◆ Data supplied
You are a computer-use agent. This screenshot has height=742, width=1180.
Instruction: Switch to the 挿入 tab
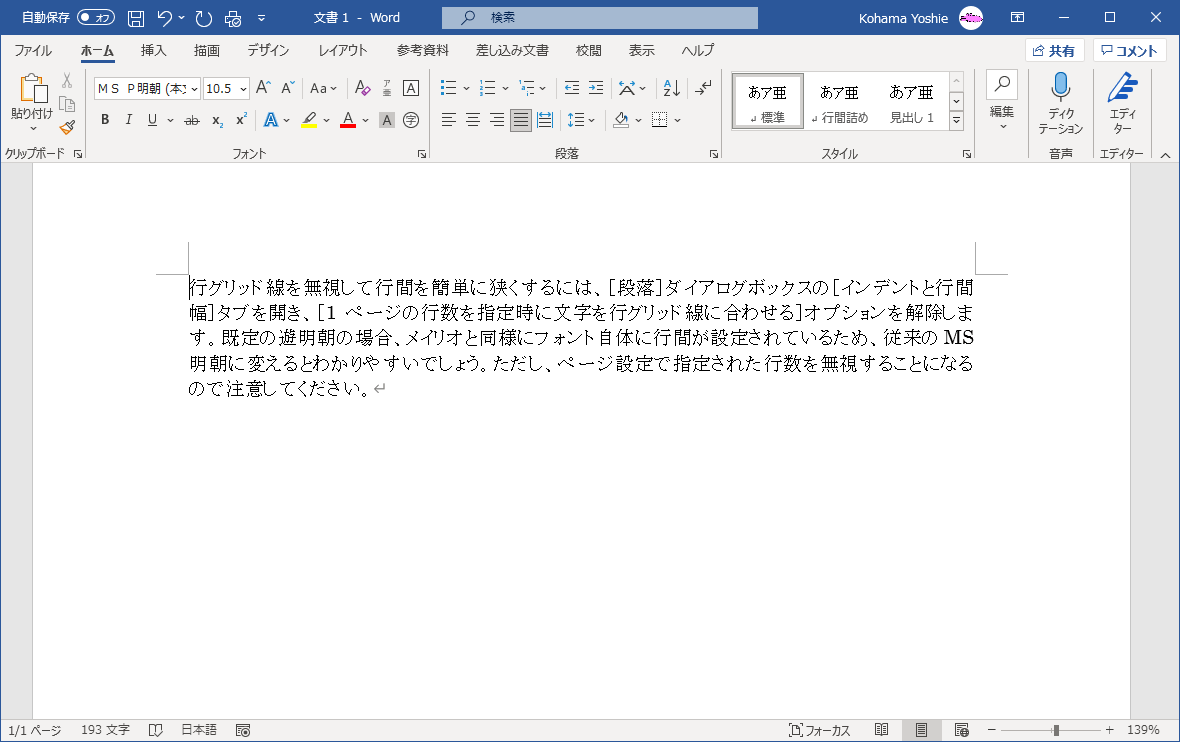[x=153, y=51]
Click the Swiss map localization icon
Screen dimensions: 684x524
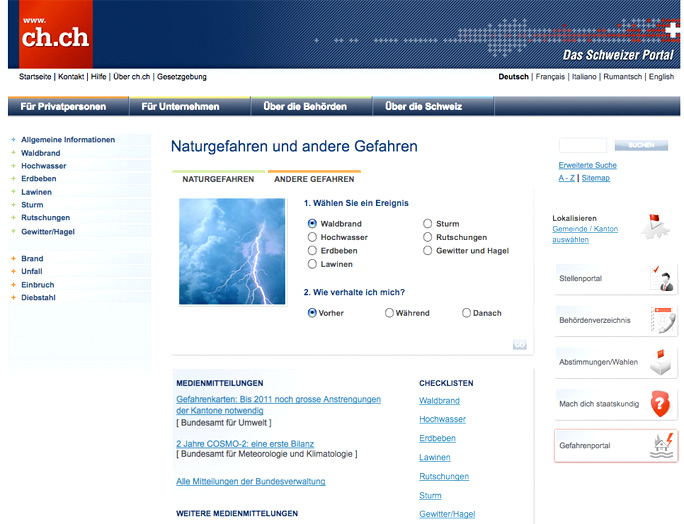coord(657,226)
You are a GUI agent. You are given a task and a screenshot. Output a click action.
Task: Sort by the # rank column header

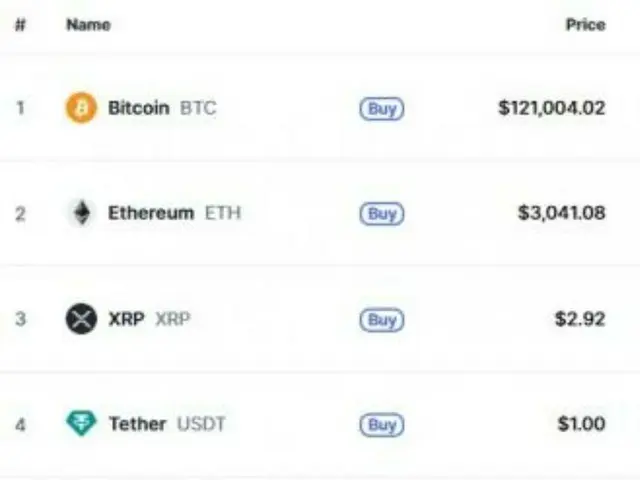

◆ What you have to do
Please output all of the entries exactly as they appear, with no pictures.

◆ Written reply
You are a computer-use agent. This screenshot has height=742, width=1180.
Instruction: Switch to the 挿入 tab
[x=153, y=51]
Click the Swiss map localization icon
Screen dimensions: 684x524
coord(657,226)
You are a GUI agent. You are given a task and a screenshot. Output a click action.
Task: Sort by the # rank column header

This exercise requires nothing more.